This is a recap of the latest sermon in our series, Get (Outta) Your Own Way
Our culture naturally rewards those who exalt themselves. Humility is not a celebrated trait in our world today. What we need t o see is that humility is the call of Christ and the better way to live.
1. Folly of Self-Exaltation
Self-exaltation is everywhere and happens at every age, from oldest to youngest. Yet the roots of self-exaltation go back all the way to the Garden of Eden and the fall of Adam and Eve. They were tempted to exalt themselves over God and gave in. Self-exaltation is perhaps the most anti-God of all sins. It’s a pursuit of empty-glory, a striving after the wind that only proves futile. Humility is a quality that few civilizations have ever treasured. Yet it is exactly what God calls us to in his letter to the Philippians.
2. Failure of False Humility
The problem with humility is how hard it is to identify. The moment we think we have it, we’ve lost it. False humility is evident when we can’t thank others for a compliment or doing something kind for us. CS Lewis reminds us, “Humility is not thinking less of yourself but thinking of yourself less.” False humility also can’t thank God because it only wants to give credit to itself. It pursues excellence and ambition at the expense of serving and loving others.

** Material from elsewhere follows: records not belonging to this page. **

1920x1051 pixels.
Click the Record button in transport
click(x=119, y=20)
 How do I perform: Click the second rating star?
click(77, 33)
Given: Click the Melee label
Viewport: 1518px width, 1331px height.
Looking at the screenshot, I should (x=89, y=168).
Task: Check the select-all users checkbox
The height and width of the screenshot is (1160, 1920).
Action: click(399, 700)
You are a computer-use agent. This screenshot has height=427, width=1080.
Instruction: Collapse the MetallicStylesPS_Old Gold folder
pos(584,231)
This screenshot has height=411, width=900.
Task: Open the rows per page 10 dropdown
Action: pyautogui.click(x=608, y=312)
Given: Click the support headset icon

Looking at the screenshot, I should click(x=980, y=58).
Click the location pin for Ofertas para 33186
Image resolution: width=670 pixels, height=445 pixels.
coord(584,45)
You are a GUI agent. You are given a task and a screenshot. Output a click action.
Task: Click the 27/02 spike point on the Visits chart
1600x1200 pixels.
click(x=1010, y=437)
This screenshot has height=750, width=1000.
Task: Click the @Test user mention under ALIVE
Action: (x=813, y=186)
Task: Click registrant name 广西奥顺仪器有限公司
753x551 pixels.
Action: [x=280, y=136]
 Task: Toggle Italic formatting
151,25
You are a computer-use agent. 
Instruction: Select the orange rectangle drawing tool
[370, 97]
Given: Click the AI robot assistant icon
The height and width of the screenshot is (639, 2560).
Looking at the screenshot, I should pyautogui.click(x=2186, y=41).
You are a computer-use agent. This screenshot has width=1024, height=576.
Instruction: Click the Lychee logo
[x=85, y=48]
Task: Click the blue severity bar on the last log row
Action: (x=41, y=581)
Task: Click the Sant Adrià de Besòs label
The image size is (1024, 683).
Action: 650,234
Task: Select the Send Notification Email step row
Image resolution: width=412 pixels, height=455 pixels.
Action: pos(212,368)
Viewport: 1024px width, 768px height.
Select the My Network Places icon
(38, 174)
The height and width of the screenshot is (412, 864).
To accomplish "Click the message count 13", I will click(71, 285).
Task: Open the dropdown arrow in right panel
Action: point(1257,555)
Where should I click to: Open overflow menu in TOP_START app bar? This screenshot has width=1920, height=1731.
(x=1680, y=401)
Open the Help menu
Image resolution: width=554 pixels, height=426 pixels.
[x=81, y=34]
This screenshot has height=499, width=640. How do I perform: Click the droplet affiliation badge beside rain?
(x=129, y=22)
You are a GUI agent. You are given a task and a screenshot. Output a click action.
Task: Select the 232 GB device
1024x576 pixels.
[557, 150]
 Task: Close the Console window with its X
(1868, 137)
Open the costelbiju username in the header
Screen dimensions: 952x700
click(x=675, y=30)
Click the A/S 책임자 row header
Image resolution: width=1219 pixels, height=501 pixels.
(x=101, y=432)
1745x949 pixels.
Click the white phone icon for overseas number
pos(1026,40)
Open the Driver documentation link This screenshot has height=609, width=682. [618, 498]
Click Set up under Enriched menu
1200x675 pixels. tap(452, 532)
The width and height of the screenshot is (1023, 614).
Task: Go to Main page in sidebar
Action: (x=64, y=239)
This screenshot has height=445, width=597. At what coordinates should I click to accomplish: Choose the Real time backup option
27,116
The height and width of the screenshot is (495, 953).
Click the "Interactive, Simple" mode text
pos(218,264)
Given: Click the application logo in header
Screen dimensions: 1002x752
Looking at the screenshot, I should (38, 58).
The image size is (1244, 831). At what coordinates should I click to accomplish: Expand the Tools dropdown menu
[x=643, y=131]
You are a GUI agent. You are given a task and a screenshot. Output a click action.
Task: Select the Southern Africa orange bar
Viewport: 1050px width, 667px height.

3. Foundation of True Humility
Humility isn’t something you can work on. It’s annoying that that’s the case but it’s probably right. Humility requires you to look entirely away from yourself which is why it is so integral to the gospel. Paul breaks out in song in the middle of this passage in praise of Jesus’ humility. The road to glory for Christ only came by walking the path of the cross. For us to expect something different for ourselves is to exalt ourselves over God and make it about us.
Reflection & Application Questions
Do you ever feel like you’re “in your own way”? When something that could’ve been great for you doesn’t work out because of something you thought or did?
Are you ever tempted to exalt yourself? What kind of situations or contexts do you find this to be strongest?
Do you practice false humility? Are there ways in which you pretend to be humble but know you’re not? Why does CS Lewis’ quote above help address false humility?
In what ways have you found humility to be the hardest virtue to comprehend? What makes it so frustrating or difficult for you to understand and embrace humility?
Why does faith in the gospel naturally and necessarily lead us to humility? How does it help us grow in humility?